Assignment: Recast the data from the line containing "What do you see at coordinates (507, 44)" through the line containing "The image size is (786, 1024)." as a Markdown table with columns Row and Line, giving each line its row number and leaving out blank lines.

Given records:

*** Block opens ***

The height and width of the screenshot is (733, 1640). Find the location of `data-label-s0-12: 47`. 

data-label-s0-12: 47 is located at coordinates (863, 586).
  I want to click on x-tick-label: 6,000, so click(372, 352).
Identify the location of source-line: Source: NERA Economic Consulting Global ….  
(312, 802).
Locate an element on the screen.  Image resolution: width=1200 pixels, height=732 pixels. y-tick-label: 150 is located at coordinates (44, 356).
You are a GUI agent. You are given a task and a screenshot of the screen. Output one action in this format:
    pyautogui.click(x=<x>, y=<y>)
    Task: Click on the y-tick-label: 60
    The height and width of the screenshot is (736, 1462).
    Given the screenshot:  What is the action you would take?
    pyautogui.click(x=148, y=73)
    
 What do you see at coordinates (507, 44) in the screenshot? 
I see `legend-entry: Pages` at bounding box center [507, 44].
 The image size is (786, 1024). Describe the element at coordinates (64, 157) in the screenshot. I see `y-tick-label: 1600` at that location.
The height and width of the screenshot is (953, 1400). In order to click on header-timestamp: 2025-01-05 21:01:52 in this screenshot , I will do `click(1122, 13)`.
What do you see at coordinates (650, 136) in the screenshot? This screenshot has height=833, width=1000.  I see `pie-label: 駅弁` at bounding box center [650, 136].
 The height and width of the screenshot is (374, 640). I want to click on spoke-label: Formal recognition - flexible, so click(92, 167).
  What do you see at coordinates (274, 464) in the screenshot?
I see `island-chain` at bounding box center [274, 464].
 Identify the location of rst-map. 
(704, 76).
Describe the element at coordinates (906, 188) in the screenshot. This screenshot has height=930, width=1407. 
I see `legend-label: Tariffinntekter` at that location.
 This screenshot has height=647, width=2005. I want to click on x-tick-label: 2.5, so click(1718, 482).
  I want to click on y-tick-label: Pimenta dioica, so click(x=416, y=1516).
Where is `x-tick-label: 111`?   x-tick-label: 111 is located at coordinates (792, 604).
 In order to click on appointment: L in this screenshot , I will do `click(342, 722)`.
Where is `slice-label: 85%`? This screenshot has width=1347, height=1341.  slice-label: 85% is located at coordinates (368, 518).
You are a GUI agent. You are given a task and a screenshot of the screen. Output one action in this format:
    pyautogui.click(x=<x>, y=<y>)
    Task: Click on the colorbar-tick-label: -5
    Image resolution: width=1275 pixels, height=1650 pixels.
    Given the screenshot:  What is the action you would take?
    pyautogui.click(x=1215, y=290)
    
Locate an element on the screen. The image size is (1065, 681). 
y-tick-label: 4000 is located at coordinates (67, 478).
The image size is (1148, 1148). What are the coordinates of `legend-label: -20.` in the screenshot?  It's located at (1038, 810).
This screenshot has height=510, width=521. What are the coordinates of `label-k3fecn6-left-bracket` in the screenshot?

*** Block closes ***

Your solution:
| Row | Line |
|---|---|
| 1 |  What do you see at coordinates (507, 44) in the screenshot?  |
| 2 | I see `legend-entry: Pages` at bounding box center [507, 44]. |
| 3 |  The image size is (786, 1024). Describe the element at coordinates (64, 157) in the screenshot. I see `y-tick-label: 1600` at that location. |